Instructions to follow ▸ Update the passage from the piece on North American stocks between "Mr. Martel took" and "its packaged-food products.", inclusive, changing "Covid-19" to "COVID-19".

A look at North American equities heading in both directions
On the rise
Canadian luxury jet maker Bombardier Inc. (BBD-B-T) surged 2.8 per cent after boosting its financial targets as it sets a new course towards consistent profitability after years of strife.
The Montreal-based manufacturer said Thursday a five-year turnaround strategy launched in March 2021 is yielding results that are either meeting or exceeding its initial plans. Jet sales are holding strong and other revenue streams like servicing planes are helping fuel the bottom line, prompting the company to hike its financial objectives on several key metrics.
Bombardier is now aiming to generate at least US$900-million in annual free cash flow by 2025, up 80 per cent from the US$500-million initially projected. Revenue should top US$9-billion, up 20 per cent from its initial target of US$7.5-billion while adjusted earnings before interest, taxes, depreciation and amortization should hit a minimum of US$1.625-billion, up from the previous US$1.5-billion target, according to the company.
“We are confidently raising the bar,” Bombardier Chief Executive Officer Eric Martel said in a statement released Thursday morning ahead of an exchange with equity analysts for its investor day. “While we are carefully monitoring the current market situation, we know that we have all the ingredients in place to remain a driving force in the industry.”
Mr. Martel took over as Bombardier CEO in the spring of 2020, inheriting a heavily-indebted company still in the throes of crisis as it tried to complete the sale of its train unit to France’s Alstom SA and reinvent itself as a single-business manufacturer of private jets. At the time, its share price had fallen to lows not seen in a quarter century and its business prospects were clouded by the fallout from the Covid-19 pandemic.
- Nicolas Van Praet
General Mills Inc. (GIS-N) gained 2.8 per cent after it raised its fiscal 2023 forecasts for a fourth time after beating estimates for quarterly results, helped by price increases and steady demand for its packaged-food products.
Multinational packaged food companies have been bumping up their product prices to shield their profit margins from spiraling costs and have faced low resistance as Americans cut down on dining out amid growing fears of a recession.
General Mills’ organic sales in the third quarter rose 16 per cent, helped mainly by higher prices, while volumes remained flat..

Supplied records ▸
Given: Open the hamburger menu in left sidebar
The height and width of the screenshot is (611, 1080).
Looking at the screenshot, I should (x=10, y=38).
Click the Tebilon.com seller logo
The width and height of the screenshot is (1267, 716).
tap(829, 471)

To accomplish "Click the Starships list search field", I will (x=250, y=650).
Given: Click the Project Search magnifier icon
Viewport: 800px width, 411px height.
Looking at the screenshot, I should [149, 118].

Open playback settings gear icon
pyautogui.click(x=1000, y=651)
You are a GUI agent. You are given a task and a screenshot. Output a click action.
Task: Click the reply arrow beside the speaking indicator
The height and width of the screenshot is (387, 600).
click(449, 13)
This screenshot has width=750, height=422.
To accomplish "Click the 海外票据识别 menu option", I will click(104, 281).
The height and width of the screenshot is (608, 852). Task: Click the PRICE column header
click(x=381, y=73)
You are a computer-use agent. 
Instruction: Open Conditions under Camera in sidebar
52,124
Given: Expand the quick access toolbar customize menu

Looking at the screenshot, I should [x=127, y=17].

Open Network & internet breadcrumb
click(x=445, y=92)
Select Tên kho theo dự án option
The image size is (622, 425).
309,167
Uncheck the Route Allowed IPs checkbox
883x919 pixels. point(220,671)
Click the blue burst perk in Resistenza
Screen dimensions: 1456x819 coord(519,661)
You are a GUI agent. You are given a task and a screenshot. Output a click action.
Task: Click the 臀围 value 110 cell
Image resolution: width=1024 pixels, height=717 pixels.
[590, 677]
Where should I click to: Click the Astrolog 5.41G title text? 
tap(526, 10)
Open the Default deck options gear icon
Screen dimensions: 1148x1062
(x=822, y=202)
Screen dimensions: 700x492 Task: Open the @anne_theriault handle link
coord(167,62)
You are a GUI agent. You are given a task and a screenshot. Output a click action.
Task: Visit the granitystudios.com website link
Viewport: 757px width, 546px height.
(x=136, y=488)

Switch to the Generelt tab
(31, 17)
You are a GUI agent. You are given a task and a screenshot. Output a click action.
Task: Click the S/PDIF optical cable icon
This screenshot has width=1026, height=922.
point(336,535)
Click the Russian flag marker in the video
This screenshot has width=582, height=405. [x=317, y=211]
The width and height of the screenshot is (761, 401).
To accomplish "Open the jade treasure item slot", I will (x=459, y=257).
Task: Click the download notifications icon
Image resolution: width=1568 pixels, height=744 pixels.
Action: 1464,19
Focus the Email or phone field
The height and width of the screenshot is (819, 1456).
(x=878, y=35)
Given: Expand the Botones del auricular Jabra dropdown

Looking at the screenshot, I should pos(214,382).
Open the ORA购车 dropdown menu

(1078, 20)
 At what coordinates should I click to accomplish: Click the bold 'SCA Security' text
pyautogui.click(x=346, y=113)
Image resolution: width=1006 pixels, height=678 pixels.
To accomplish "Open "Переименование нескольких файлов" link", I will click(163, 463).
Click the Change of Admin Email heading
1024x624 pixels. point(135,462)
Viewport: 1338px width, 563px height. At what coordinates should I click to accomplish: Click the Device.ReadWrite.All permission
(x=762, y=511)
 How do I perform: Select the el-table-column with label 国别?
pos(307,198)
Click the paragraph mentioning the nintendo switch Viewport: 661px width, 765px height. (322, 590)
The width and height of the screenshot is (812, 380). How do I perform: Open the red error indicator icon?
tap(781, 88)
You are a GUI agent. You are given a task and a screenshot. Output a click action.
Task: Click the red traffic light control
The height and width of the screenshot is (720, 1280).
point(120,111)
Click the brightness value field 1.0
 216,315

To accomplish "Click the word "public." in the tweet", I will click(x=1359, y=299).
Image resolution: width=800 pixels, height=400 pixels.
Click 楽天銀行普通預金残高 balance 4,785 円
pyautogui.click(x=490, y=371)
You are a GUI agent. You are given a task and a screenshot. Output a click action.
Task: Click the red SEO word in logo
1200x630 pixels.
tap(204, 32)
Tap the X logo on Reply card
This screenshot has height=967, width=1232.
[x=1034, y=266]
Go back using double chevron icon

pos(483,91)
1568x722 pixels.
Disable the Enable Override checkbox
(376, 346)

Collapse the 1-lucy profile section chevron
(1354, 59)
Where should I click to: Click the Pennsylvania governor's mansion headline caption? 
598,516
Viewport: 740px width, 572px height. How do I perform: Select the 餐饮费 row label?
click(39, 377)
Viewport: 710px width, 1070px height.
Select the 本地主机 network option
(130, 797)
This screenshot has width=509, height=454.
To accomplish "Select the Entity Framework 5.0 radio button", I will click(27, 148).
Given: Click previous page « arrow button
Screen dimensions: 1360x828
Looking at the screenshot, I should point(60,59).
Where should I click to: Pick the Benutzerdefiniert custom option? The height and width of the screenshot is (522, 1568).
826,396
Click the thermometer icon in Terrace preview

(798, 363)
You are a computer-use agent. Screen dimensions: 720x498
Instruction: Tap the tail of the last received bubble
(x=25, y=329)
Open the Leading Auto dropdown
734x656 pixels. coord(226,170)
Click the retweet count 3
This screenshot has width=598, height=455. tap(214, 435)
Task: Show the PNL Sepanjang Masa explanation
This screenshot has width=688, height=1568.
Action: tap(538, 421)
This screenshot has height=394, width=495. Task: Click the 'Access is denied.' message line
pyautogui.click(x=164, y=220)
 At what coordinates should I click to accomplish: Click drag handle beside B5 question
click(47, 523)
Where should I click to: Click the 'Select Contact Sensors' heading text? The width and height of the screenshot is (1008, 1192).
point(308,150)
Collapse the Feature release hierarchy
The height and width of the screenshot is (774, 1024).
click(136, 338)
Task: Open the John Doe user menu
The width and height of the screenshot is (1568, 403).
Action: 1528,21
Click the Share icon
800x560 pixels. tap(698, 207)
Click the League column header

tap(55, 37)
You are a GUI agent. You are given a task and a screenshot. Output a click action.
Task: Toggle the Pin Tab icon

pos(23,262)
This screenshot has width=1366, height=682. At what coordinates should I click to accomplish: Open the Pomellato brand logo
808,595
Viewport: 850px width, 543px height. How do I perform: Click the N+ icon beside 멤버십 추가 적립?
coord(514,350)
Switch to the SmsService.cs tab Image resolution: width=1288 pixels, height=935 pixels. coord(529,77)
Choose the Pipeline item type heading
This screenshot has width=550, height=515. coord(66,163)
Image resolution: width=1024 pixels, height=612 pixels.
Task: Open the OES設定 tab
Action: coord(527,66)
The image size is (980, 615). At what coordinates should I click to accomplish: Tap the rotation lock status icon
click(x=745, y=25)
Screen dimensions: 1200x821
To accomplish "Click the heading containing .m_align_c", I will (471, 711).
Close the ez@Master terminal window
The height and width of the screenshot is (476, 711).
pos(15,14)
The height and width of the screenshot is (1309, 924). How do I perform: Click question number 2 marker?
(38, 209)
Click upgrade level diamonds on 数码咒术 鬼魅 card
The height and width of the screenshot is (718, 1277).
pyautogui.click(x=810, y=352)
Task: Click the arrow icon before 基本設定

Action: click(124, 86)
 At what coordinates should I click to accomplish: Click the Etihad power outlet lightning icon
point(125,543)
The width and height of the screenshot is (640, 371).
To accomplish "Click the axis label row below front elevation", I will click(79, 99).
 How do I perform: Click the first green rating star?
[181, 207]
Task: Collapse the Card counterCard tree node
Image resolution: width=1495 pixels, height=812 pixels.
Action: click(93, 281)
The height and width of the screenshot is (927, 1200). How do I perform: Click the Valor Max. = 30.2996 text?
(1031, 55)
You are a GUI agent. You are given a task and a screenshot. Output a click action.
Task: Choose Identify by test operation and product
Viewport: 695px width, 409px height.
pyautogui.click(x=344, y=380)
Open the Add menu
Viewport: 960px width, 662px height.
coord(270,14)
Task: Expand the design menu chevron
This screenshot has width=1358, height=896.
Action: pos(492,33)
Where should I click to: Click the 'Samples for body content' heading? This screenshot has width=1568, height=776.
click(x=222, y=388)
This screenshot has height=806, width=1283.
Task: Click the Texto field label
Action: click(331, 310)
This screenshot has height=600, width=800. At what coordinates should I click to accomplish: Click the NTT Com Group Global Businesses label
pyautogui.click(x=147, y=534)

Output ▸
Mr. Martel took over as Bombardier CEO in the spring of 2020, inheriting a heavily-indebted company still in the throes of crisis as it tried to complete the sale of its train unit to France’s Alstom SA and reinvent itself as a single-business manufacturer of private jets. At the time, its share price had fallen to lows not seen in a quarter century and its business prospects were clouded by the fallout from the COVID-19 pandemic.
- Nicolas Van Praet
General Mills Inc. (GIS-N) gained 2.8 per cent after it raised its fiscal 2023 forecasts for a fourth time after beating estimates for quarterly results, helped by price increases and steady demand for its packaged-food products.